Reputation: 15372
If I have two inputs in a file I've received which are "put together" with aspx
<tr>
<td align="right">
<asp:Label ID="Label1" runat="server" Text="User Name:" CssClass="login_label"></asp:Label></td>
<td style="width: 200px">
<asp:TextBox ID="txtUserName" runat="server" TabIndex="1" Width="200px"></asp:TextBox></td>
<td style="width: 3px" align="left">
<asp:RequiredFieldValidator ID="rfvUserName" runat="server" ErrorMessage="RequiredFieldValidator" ControlToValidate="txtUserName">Required</asp:RequiredFieldValidator></td>
</tr>
<tr>
<td align="right">
<asp:Label ID="Label2" runat="server" Text="Password:" CssClass="login_label"></asp:Label></td>
<td style="width: 200px">
<asp:TextBox ID="txtPassword" runat="server" TabIndex="2" Width="200px" TextMode="Password"></asp:TextBox></td>
<td style="width: 3px">
<asp:RequiredFieldValidator ID="rfvPassword" runat="server" ControlToValidate="txtPassword" ErrorMessage="Required">Required</asp:RequiredFieldValidator></td>
</tr>
How can I add autocapitalize="off"
attribute to the inputs? Whenever I try to add something to this code——well, most of the time——it just totally breaks. But I would like it to be usable on mobile devices. Thanks for your help!
Upvotes: 0
Views: 782
Reputation: 3635
in the code behind:
NameOfInput.Attributes.Add('autocapitalize','off')
that is how you add an attribute to an html element visible by the server.

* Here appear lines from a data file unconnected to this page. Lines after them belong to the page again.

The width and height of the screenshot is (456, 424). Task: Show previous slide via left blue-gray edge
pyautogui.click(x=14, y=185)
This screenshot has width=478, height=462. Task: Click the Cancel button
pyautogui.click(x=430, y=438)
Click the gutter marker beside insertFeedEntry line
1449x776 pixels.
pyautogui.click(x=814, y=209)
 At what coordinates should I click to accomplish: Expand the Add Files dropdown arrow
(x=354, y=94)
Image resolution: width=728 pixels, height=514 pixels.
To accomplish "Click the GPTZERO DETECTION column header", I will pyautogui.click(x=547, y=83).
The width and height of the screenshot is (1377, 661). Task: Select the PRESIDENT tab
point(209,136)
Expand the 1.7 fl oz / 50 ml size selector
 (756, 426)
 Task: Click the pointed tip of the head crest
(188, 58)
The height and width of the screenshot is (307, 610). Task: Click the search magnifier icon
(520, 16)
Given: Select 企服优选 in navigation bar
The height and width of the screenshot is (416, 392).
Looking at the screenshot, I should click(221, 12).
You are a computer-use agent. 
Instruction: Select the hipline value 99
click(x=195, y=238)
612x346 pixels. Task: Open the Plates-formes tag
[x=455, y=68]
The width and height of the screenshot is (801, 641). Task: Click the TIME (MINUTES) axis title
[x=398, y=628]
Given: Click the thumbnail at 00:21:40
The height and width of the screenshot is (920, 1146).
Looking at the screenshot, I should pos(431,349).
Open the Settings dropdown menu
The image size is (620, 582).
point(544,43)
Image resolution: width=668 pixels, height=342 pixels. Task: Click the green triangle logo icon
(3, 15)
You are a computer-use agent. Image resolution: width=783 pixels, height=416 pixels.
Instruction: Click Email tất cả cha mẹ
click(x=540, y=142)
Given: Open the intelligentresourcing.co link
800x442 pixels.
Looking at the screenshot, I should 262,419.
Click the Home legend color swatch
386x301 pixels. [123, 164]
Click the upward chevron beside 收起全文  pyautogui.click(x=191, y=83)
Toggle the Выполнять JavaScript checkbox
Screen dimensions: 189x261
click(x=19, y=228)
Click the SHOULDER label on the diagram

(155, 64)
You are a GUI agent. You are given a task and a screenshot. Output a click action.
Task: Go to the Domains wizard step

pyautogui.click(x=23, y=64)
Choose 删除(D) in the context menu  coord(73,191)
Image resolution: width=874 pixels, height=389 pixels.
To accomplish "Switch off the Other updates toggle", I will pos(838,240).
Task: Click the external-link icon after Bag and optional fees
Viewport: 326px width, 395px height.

javascript: be wary this may not work right in all versions of IE. This should be in the document load event
document.getElementById('<%txtUserName.ClientID%>').setAttribute('autocapitalize','off');
jQuery: same warning as above. also this should be in $(docuemnt).ready() function or load event.
$('#<%txtUserName.ClientID%>').attr('autocapitalize','off');
see this question for a better reason why you can't do what you want to here:
Autocapitalize attribute on input element (used for iOS) breaks validation
one last edit:
Apparently from the IOS development docs there is an example where you can add the attribute to your form element.
So maybe you can add it to the form element, which is not an asp namespace control. the validator may cry but you might not get a compile error.